Didn't get enough for a fix today. I need one more good shot. 
See y'all there around bowanna time, hunting rig in hand.


----------



## alligood729 (Jan 12, 2013)

Wish I could make it, but work beckons.....well, the $$ beckons...lol Have fun guys!


----------



## deerehauler (Jan 12, 2013)

See ya in the am


----------



## passthru24 (Jan 12, 2013)

deerehauler said:


> See ya in the am



You better be ready to by my Breakfast,,,

Can't wait, kill some foam and see all our good friends in the morning,,,


----------



## hound dog (Jan 12, 2013)

Just had one of the brownies and they rock.


----------



## riskyb (Jan 12, 2013)

heading to rac in the am anyone want to hitch a ride


----------



## riskyb (Jan 12, 2013)

hound dog said:


> Just had one of the brownies and they rock.



overacheiver that one will cost you....lol


----------



## C Cape (Jan 13, 2013)

Oh me oh my.....see yall in the am....


----------



## GaBuckSlammer (Jan 13, 2013)

Up and at em and bout to head towards RAC. Lookin forward to a good day.


----------



## bamaboy (Jan 13, 2013)

45 minutes till the doors open for the 2013 RAC 1st 3-D shoot.
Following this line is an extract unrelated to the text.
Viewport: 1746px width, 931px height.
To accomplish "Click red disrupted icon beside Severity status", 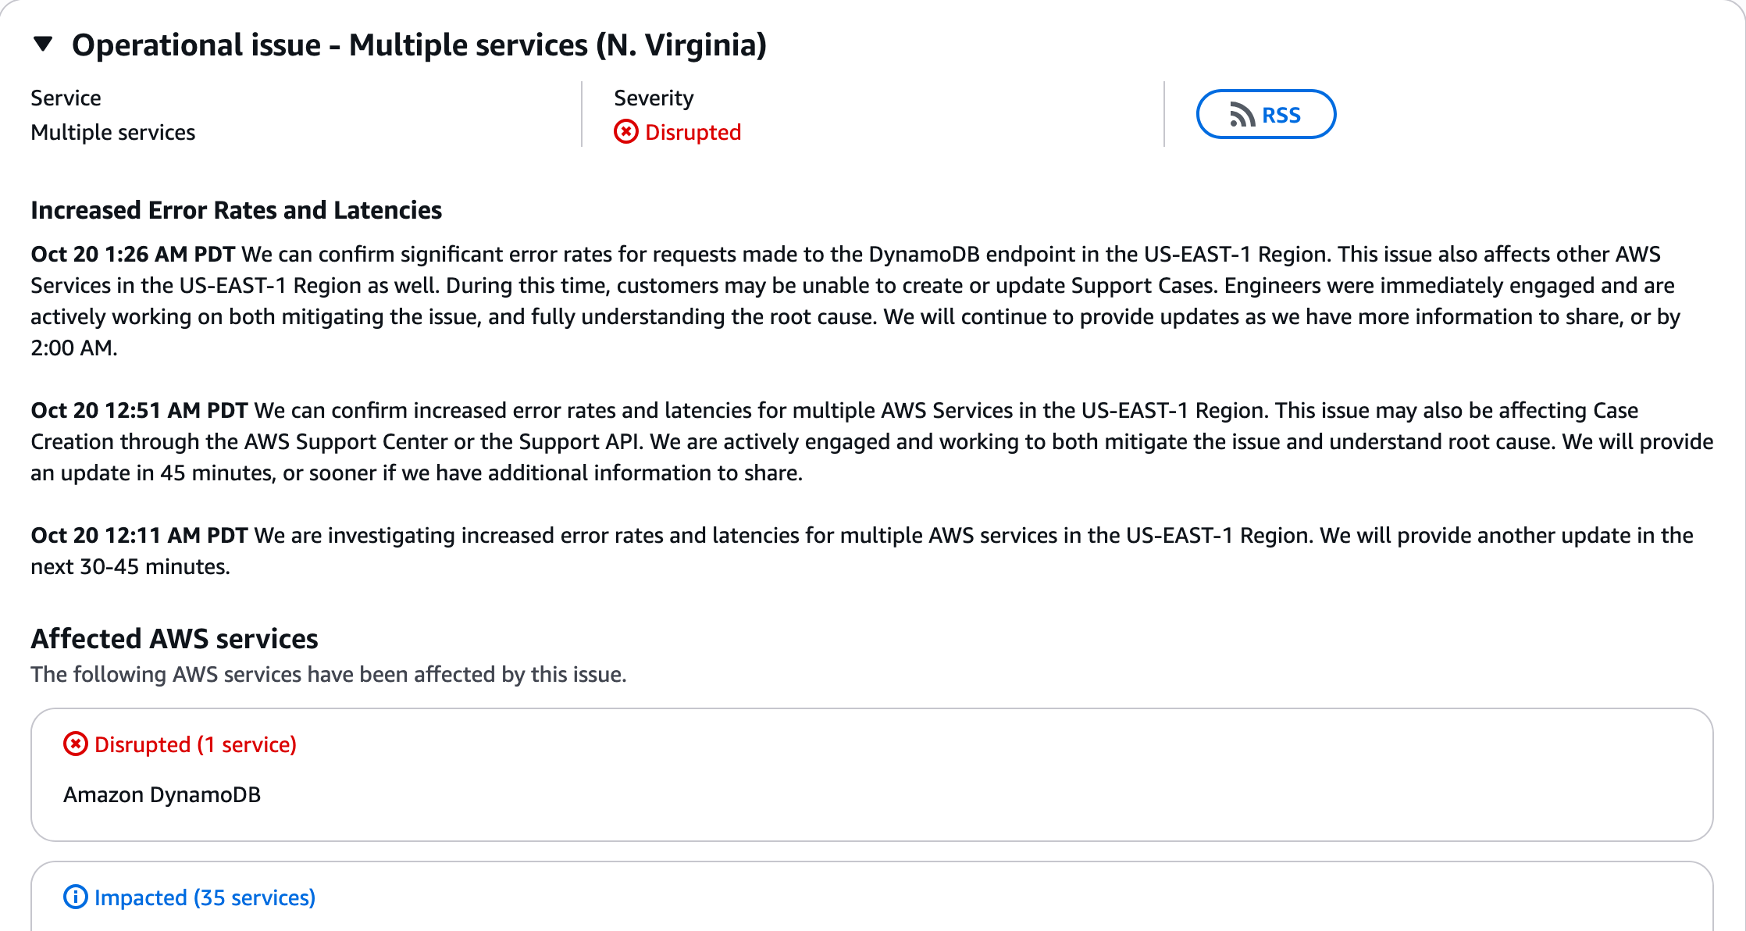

On my way !!!! Gonna be a great day!!!


----------



## riskyb (Jan 13, 2013)

Headin out about 930


----------



## BowanaLee (Jan 13, 2013)

Nice change up on the target setup. Sorry I had to leave early but I still appreciate the hard work.


----------



## SlicksLove (Jan 13, 2013)

Had a good time!!!


----------



## solocam678 (Jan 13, 2013)

Great shoot guys..enjoyed it.


----------



## Reddog1966 (Jan 13, 2013)

Great shoot guys!! Really enjoyed it.


----------



## riskyb (Jan 13, 2013)

Had a blast good shoot guys


----------



## bamaboy (Jan 13, 2013)

Had a great time!! Nice Course!


----------



## hound dog (Jan 14, 2013)

Thanks we love doing the shoot for yall and seeing everyone.


----------



## riskyb (Jan 14, 2013)

hound dog said:


> Thanks we love doing and seeing everyone.



So you love doing everyone... We like you too buddy..... lol


----------



## riskyb (Jan 14, 2013)

It was good to finally put a face to the hound though hope to see ya at the next one


----------



## bamaboy (Jan 14, 2013)

hound dog said:


> Thanks we love doing and seeing everyone.



!!


----------